#### [WORK ORDER]
Repeat exactly, and only, the lines below starting at the line that contains "Task: Click the Entfernen" and ending at the line that contains "Click the 智能操盘 smart control icon", inclusive of both.

(PROVIDED RECORDS Opens)

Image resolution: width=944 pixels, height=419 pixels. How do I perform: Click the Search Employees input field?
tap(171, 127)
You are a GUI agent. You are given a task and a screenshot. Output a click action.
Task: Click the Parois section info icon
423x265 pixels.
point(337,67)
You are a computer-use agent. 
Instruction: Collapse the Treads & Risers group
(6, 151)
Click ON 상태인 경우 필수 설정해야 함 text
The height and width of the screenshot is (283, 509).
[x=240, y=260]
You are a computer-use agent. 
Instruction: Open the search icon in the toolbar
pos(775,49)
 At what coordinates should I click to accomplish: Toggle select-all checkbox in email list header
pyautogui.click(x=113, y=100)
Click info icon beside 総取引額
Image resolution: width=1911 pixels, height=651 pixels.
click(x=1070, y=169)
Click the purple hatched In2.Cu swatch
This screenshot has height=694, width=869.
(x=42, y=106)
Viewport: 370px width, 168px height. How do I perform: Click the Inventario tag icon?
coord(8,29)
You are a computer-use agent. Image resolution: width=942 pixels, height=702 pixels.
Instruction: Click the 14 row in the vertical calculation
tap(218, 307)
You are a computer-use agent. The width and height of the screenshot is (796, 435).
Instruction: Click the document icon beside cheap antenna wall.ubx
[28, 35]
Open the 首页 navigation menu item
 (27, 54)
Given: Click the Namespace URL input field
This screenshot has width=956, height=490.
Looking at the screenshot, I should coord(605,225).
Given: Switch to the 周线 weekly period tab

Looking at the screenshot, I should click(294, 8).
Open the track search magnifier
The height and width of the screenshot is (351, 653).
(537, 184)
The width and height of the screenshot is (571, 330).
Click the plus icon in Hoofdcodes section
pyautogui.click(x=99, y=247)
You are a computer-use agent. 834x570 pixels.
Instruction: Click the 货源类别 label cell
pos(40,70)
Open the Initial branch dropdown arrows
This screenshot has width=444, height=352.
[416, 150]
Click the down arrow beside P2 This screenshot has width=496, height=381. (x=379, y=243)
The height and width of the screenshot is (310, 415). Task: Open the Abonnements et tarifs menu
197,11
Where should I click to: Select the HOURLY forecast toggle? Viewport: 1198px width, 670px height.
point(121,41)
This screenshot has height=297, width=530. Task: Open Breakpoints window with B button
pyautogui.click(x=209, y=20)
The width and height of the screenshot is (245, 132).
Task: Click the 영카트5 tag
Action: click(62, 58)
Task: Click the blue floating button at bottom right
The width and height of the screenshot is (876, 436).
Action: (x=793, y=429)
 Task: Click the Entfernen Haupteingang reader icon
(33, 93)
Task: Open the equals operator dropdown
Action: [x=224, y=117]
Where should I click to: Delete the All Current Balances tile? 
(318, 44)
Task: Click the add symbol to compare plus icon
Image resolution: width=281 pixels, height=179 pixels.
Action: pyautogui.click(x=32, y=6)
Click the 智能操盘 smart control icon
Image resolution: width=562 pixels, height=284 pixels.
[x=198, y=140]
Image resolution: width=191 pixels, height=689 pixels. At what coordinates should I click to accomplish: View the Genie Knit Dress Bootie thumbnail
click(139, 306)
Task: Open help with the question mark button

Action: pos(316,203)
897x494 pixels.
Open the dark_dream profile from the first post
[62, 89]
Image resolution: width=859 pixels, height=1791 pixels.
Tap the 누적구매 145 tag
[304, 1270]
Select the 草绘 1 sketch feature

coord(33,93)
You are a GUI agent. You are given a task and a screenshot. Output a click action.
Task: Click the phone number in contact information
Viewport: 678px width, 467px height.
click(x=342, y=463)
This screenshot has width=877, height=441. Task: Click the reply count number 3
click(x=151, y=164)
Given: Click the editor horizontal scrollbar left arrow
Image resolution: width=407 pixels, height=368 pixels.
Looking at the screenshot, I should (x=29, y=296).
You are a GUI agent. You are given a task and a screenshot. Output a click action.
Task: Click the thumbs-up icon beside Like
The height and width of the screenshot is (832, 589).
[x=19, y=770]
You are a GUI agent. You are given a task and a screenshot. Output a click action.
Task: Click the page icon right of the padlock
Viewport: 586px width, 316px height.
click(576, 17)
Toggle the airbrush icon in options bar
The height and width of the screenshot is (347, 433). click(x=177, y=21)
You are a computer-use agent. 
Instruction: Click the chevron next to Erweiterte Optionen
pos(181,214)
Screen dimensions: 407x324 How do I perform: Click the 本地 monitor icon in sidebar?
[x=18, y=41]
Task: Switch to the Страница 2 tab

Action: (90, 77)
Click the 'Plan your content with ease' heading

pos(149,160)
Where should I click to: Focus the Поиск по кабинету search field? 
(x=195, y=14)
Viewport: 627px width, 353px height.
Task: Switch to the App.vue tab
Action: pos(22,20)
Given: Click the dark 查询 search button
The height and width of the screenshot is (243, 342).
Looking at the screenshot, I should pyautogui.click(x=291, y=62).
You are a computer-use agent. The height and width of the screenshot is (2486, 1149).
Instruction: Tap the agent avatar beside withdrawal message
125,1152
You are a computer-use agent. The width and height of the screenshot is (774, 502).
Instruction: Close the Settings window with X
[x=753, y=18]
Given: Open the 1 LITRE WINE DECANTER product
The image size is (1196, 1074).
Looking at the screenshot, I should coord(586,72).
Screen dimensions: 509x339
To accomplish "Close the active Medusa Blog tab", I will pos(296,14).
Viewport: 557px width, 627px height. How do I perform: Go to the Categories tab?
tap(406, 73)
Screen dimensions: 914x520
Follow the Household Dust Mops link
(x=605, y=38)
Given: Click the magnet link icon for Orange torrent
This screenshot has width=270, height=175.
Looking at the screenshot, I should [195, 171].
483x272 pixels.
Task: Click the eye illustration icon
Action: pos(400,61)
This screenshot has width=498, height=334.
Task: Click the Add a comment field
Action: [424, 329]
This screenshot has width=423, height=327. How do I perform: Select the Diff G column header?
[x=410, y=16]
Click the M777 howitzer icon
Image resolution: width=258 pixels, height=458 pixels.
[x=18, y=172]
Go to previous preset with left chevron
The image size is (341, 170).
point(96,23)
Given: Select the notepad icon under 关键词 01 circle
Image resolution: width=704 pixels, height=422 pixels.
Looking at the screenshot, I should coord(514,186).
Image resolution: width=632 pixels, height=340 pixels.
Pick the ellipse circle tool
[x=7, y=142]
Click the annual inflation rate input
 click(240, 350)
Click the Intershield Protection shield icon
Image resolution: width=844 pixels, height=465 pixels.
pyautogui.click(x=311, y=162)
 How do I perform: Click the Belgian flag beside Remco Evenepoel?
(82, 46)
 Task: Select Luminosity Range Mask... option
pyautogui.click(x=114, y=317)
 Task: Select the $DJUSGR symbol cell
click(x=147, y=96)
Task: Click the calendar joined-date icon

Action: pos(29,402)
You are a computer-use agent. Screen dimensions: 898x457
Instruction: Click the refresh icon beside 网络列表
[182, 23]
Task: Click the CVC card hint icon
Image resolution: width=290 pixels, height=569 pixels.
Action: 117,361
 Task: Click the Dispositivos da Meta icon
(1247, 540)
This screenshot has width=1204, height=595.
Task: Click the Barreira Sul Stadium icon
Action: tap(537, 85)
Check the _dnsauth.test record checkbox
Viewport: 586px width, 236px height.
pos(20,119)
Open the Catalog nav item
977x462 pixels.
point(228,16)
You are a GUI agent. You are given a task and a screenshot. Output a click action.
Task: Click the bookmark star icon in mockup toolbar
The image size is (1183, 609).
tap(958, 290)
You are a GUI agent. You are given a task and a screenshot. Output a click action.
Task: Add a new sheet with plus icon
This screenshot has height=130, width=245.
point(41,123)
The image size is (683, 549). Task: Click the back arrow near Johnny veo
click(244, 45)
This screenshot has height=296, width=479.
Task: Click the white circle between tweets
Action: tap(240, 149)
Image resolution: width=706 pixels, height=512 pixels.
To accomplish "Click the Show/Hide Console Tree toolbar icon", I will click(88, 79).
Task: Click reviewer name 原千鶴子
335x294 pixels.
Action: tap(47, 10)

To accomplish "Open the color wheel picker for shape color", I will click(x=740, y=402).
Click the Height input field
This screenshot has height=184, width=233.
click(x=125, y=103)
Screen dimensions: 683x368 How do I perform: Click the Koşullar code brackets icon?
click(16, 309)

(PROVIDED RECORDS Closes)

#### [REPLY TO THE EXERCISE]
 Task: Click the Entfernen Haupteingang reader icon
(33, 93)
Task: Open the equals operator dropdown
Action: [x=224, y=117]
Where should I click to: Delete the All Current Balances tile? 
(318, 44)
Task: Click the add symbol to compare plus icon
Image resolution: width=281 pixels, height=179 pixels.
Action: pyautogui.click(x=32, y=6)
Click the 智能操盘 smart control icon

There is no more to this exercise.